RECORDS SHOWN
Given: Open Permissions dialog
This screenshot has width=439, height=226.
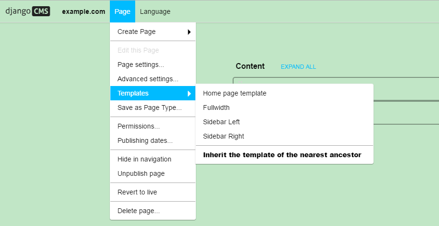Looking at the screenshot, I should pyautogui.click(x=139, y=126).
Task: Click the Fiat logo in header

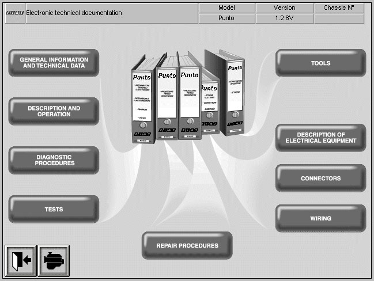Action: tap(15, 13)
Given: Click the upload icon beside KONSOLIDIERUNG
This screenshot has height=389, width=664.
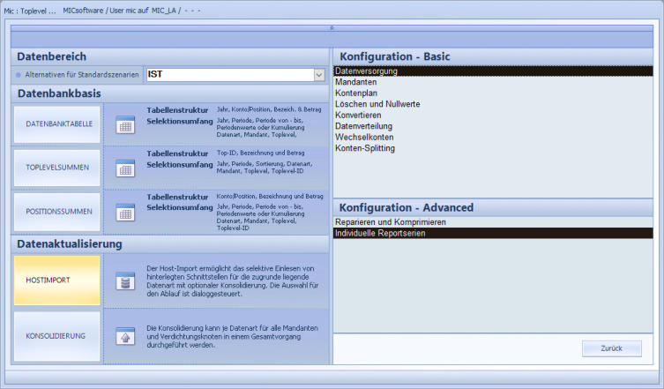Looking at the screenshot, I should pos(125,335).
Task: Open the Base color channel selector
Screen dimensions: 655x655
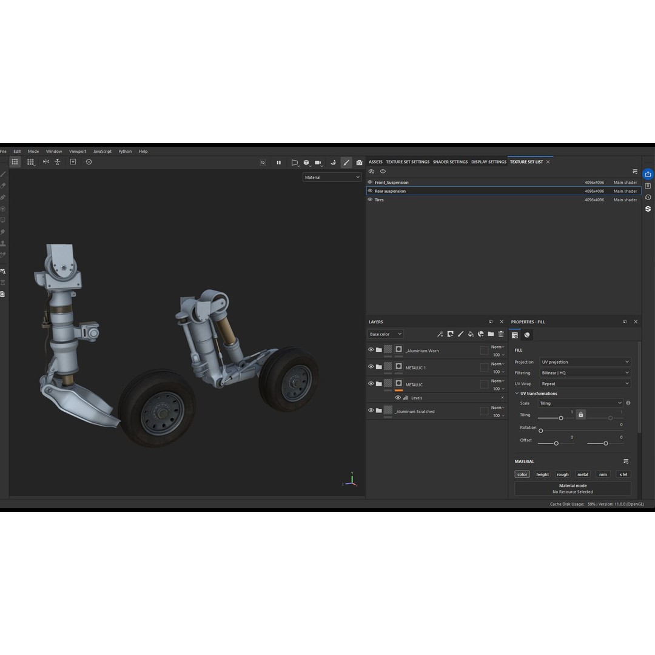Action: tap(385, 334)
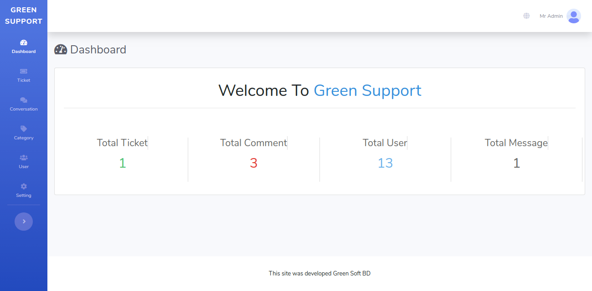The width and height of the screenshot is (592, 291).
Task: Click the admin profile avatar
Action: tap(573, 16)
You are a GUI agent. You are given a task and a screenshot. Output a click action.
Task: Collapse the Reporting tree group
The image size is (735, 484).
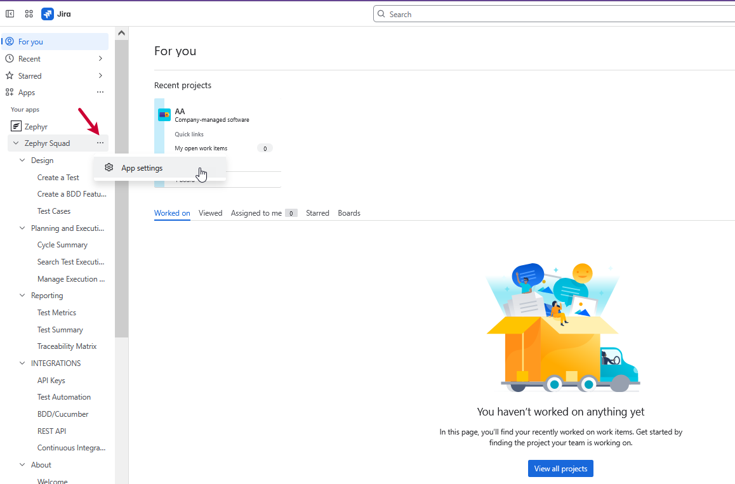pyautogui.click(x=22, y=296)

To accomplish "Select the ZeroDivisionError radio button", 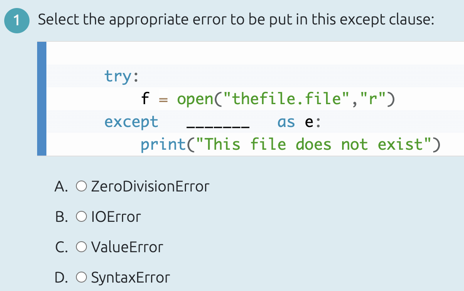I will 81,186.
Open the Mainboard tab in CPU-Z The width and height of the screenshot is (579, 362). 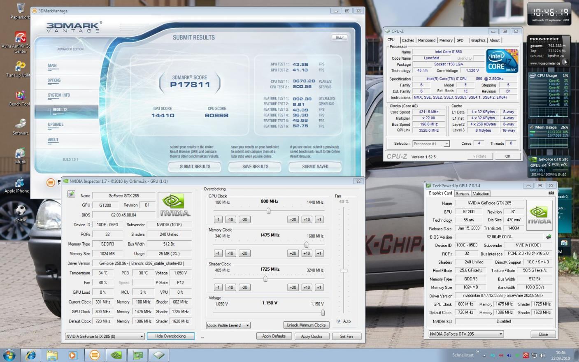427,40

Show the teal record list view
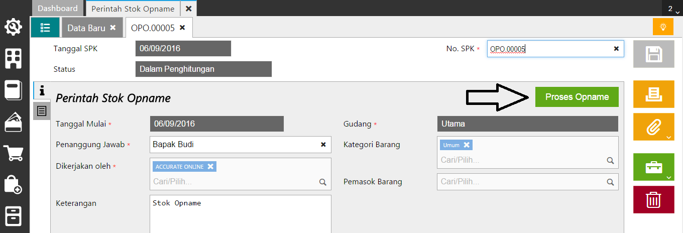pos(45,28)
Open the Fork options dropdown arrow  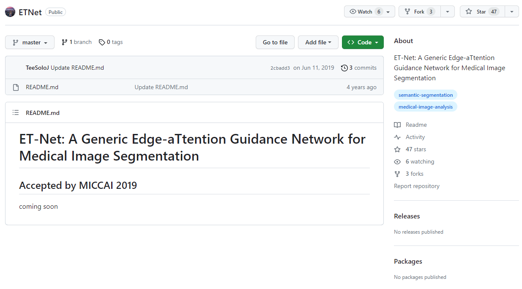[448, 12]
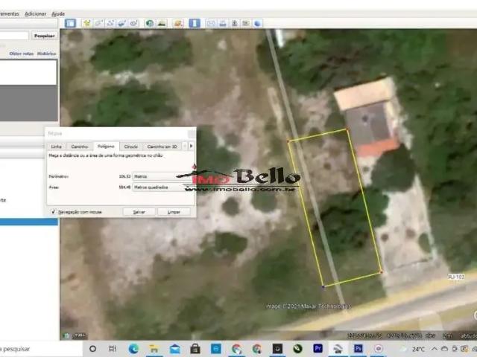The image size is (477, 357).
Task: Open the area units 'Metros quadrados' dropdown
Action: (x=157, y=187)
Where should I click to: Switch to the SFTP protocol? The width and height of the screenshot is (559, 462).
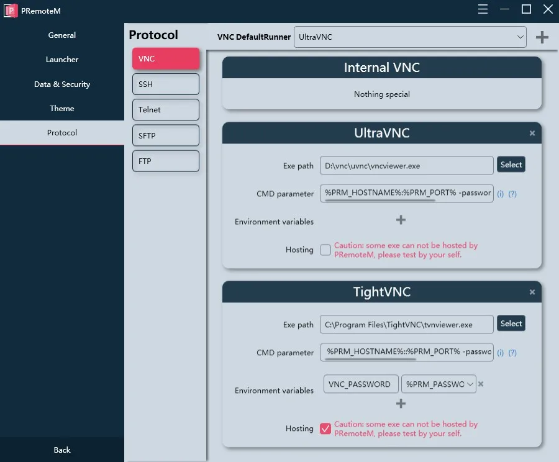(x=165, y=135)
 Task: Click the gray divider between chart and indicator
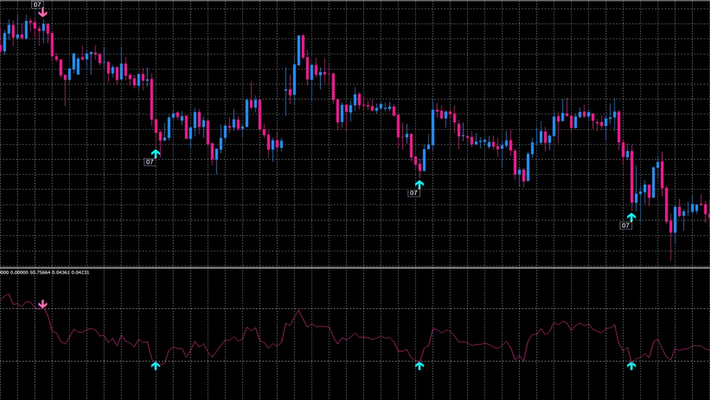(x=355, y=267)
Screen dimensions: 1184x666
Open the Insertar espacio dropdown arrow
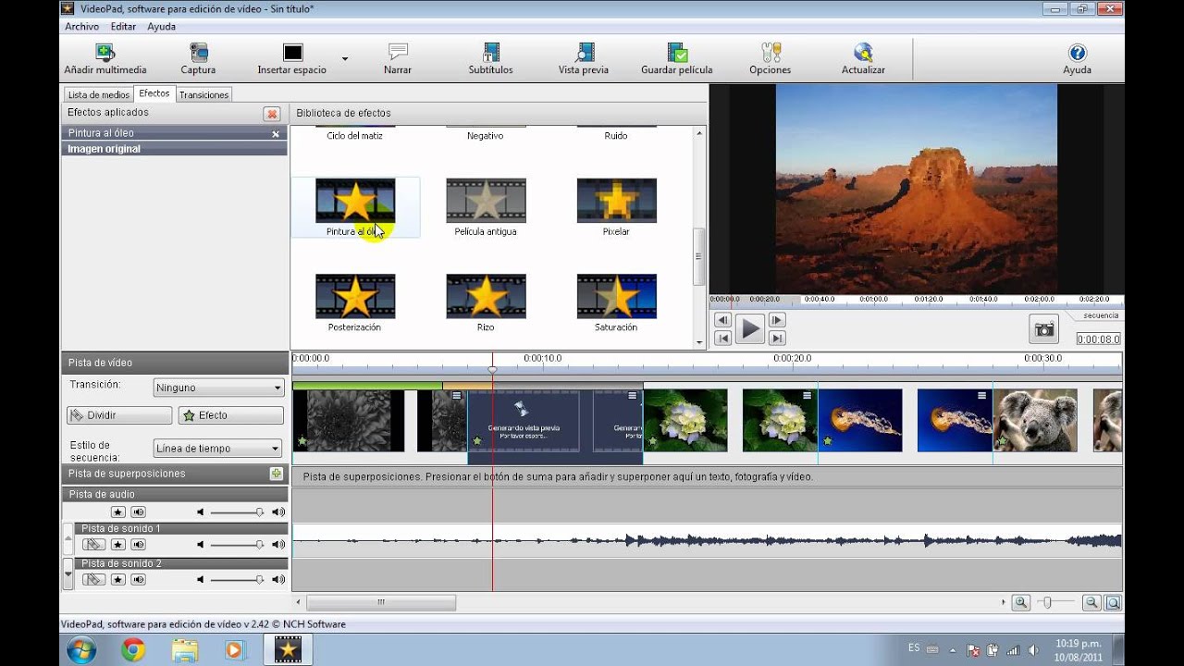tap(345, 58)

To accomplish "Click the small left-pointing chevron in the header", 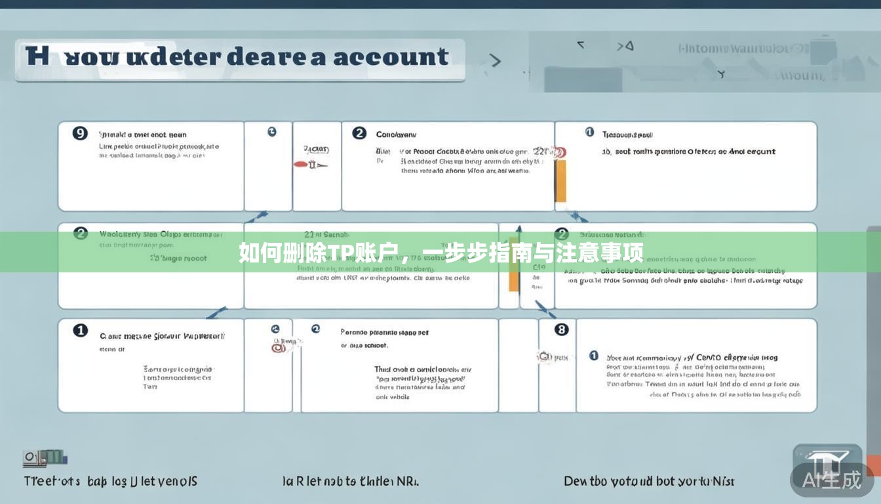I will (x=580, y=46).
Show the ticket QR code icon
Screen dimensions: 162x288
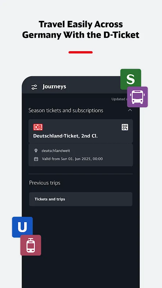tap(125, 127)
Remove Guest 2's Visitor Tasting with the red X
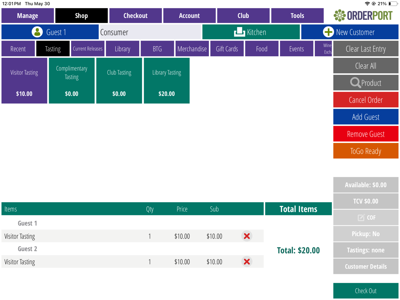The height and width of the screenshot is (300, 400). click(x=247, y=262)

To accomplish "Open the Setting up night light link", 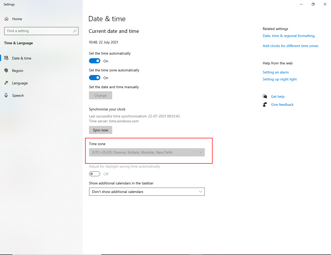I will 280,79.
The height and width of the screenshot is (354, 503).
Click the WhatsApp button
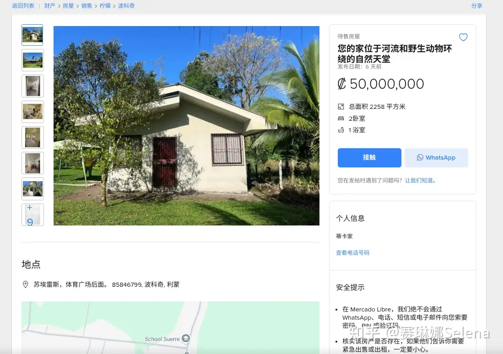coord(436,157)
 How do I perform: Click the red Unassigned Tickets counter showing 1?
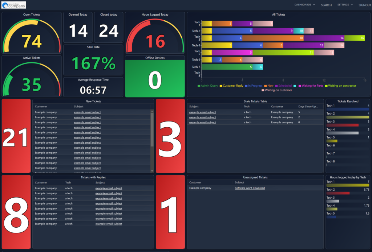coord(170,211)
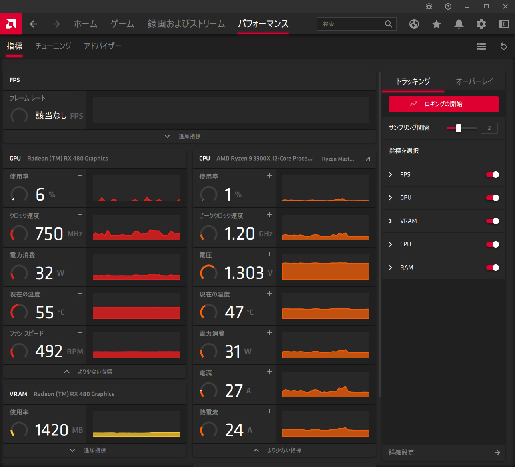Expand the CPU metrics selection row
The image size is (515, 467).
[x=391, y=244]
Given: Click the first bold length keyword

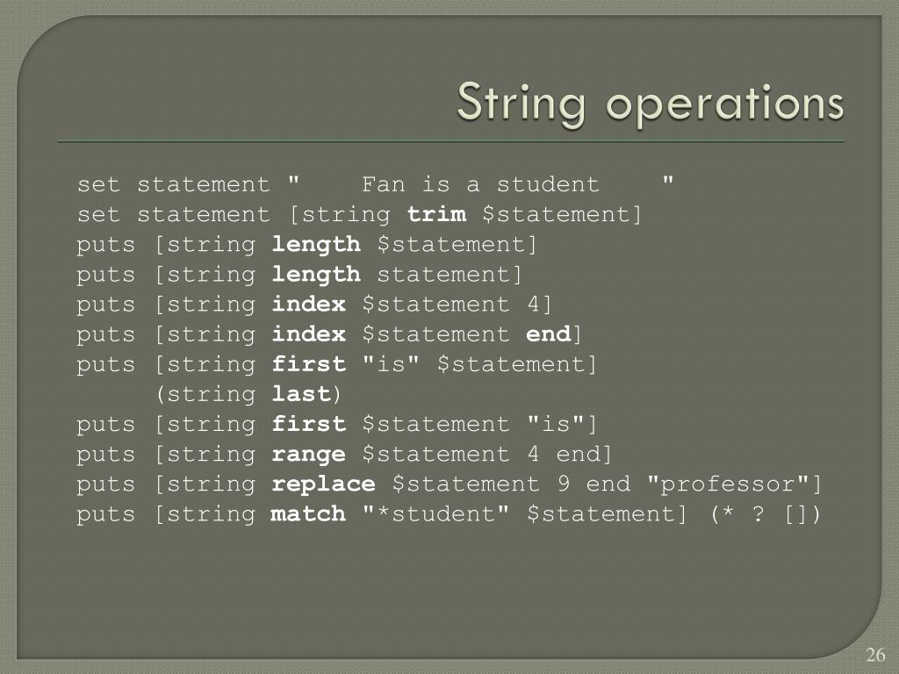Looking at the screenshot, I should (x=316, y=245).
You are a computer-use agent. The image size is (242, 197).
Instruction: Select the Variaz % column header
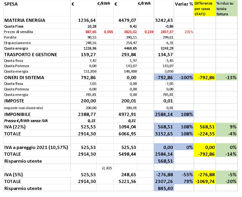pyautogui.click(x=184, y=4)
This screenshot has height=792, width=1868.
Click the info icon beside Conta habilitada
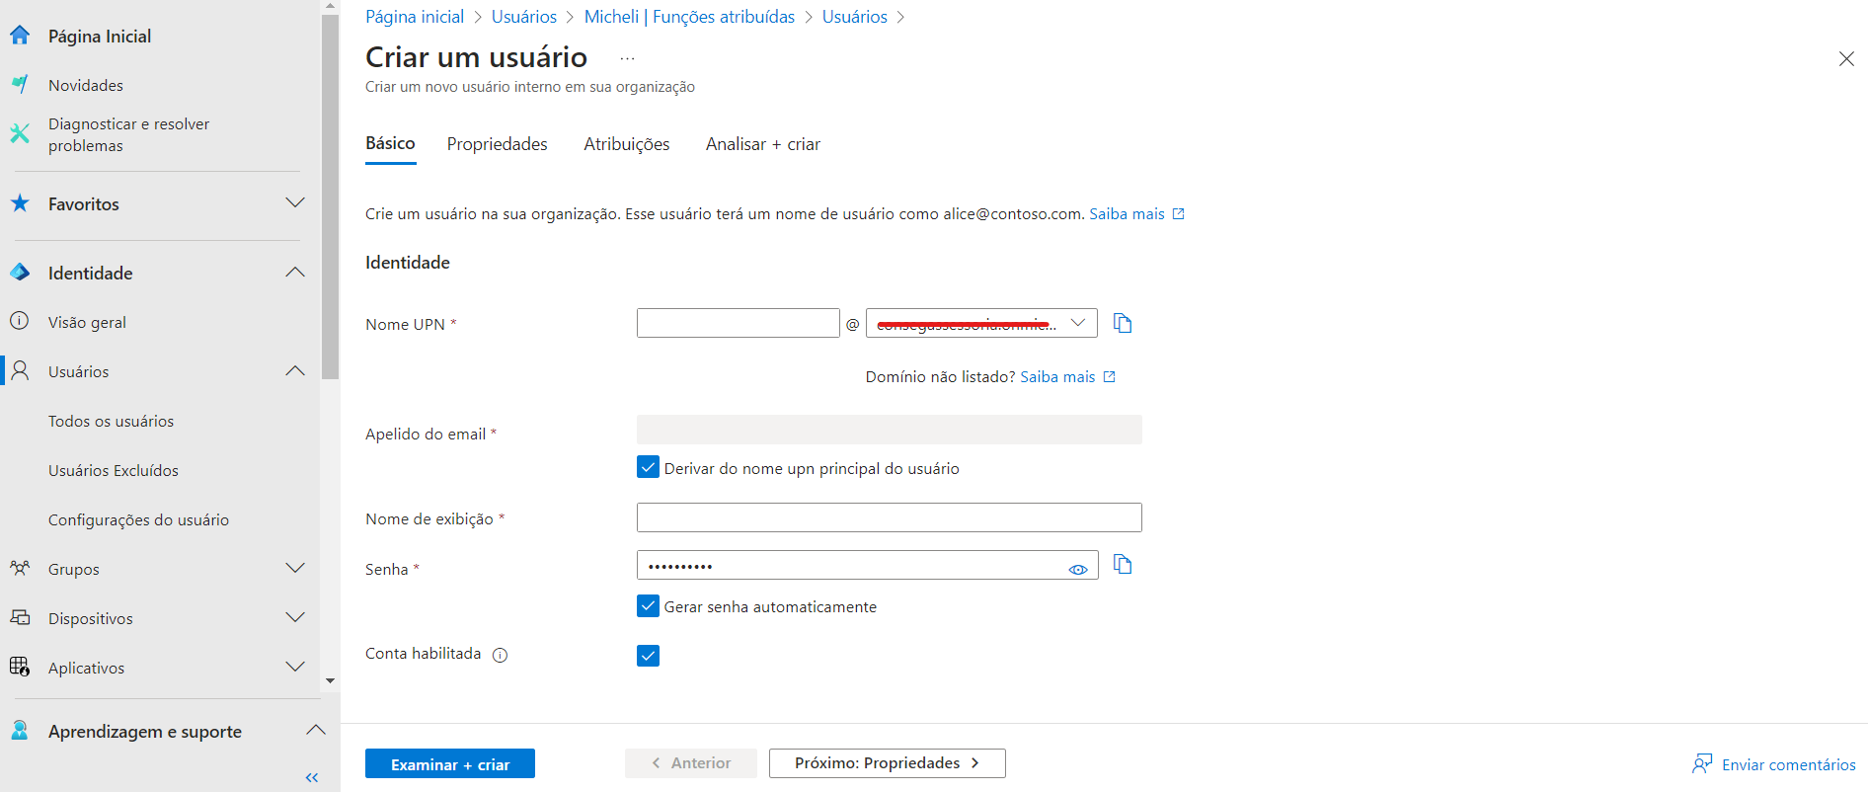[x=500, y=655]
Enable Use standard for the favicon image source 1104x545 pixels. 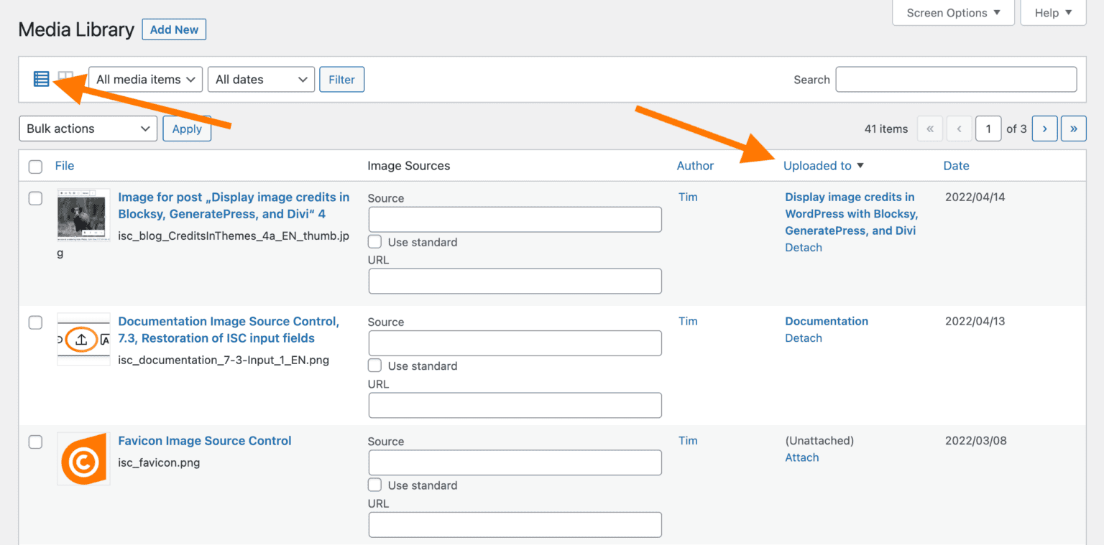[374, 485]
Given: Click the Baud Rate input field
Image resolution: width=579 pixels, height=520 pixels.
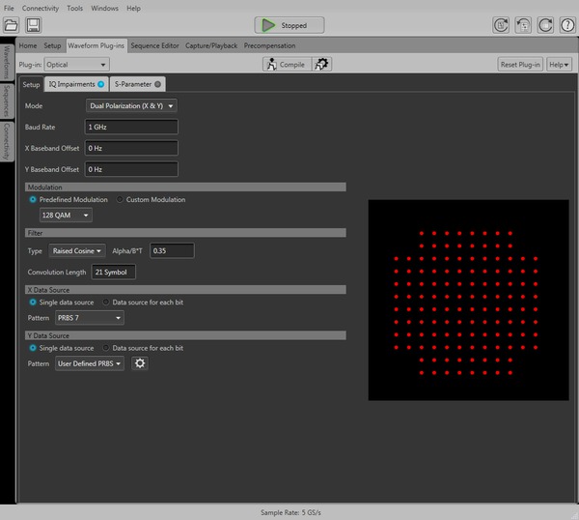Looking at the screenshot, I should click(131, 127).
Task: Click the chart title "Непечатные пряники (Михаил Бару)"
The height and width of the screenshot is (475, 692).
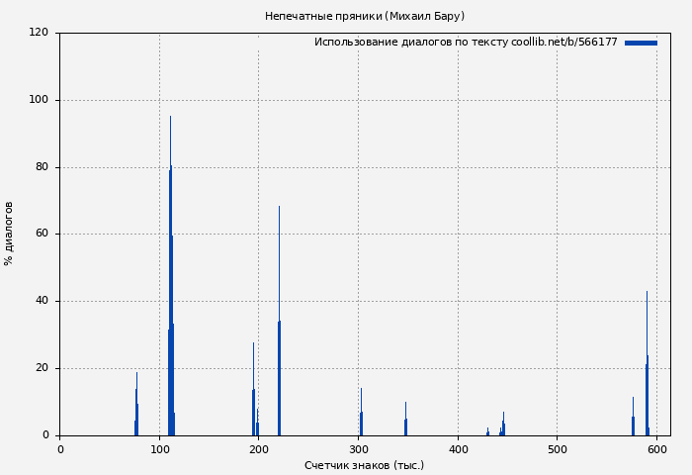Action: (x=364, y=16)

WHAT YOU ARE ASKED TO DO
Only the lines from the one with "Task: Click the chart" through the final line of the data should be written out, exactly and including both ends. Skip the pictures.

OUTPUT FOR THIS EXERCISE
Task: Click the chart title "Непечатные пряники (Михаил Бару)"
The height and width of the screenshot is (475, 692).
Action: (x=364, y=16)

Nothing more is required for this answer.